Automedicação em debate no século XXI

Enviada em 14/08/2020

Hodiernamente, nota-se que o processo de automedicação tomou proporções exorbitantes no espectro social brasileiro. Esse fato advém não somente da defasagem do setor de saúde pública, mas também de uma construção sociocultural perante essa prática. Nesse contexto, a inoperância estatal, atrelada ao uso inadequado de antibióticos tende a caotizar ainda mais tal problema. Consequentemente, esse cenário ocasiona uma seletividade de micro-organismos, bem como quadros de intoxicações.
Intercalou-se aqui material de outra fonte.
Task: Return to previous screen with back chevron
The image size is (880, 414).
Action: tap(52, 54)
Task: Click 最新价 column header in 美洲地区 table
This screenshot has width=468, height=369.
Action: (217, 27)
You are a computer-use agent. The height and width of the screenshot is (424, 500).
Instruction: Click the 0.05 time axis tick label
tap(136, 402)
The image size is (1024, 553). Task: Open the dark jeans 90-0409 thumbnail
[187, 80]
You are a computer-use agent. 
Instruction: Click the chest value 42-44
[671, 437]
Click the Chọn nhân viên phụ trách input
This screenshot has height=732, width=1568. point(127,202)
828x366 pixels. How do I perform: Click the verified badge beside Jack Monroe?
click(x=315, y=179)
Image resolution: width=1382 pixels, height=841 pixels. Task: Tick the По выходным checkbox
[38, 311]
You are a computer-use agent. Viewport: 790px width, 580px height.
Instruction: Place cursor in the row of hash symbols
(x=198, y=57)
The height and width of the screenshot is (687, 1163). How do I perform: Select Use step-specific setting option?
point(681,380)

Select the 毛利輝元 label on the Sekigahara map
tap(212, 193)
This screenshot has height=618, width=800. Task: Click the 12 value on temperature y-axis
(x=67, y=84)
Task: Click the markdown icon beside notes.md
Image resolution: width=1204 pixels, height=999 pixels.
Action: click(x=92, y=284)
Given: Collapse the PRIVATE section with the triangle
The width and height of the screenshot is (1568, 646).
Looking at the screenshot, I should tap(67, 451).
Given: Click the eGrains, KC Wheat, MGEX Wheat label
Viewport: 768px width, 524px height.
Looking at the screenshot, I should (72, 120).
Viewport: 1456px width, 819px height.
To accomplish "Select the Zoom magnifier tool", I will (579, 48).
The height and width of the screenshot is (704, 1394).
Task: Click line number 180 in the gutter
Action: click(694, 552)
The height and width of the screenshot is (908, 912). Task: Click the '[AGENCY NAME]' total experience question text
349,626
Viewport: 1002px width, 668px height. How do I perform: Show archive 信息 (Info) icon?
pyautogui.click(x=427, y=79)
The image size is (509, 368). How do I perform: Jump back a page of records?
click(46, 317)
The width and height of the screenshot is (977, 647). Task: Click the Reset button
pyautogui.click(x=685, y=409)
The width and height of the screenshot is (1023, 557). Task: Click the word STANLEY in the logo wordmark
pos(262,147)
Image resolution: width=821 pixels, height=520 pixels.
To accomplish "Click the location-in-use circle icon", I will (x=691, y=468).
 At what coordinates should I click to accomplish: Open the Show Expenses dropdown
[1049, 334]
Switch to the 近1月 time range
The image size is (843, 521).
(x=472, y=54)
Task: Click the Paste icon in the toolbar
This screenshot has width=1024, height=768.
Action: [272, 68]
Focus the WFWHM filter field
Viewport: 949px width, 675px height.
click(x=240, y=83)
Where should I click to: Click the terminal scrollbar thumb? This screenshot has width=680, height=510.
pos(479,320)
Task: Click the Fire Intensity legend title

É pertinente abordar, a priori, que mesmo a automedicação paliativa sendo importante para diminuir a demanda do sistema de saúde pública, sua utilização demasiada propende a apresentar riscos para os indivíduos. Visto que a inépcia do Governo em gerir medidas de informatização da sociedade acerca do assunto e, também, em promover a fiscalização da distribuição desses medicamentos pende a provocar uma banalização dessa situação e, assim, facilita o acesso das pessoas em relação a esses produtos. Ademais, em uma sociedade altamente tecnológica o ato de se automedicar ganha novos ares e, com isso, vislumbra-se a inversão de valores, onde o “Dr. Google” assume o papel de um médico. Destarte, ratifica-se a desmoralização da Carta Magna de 1988, assim como do profissional da saúde.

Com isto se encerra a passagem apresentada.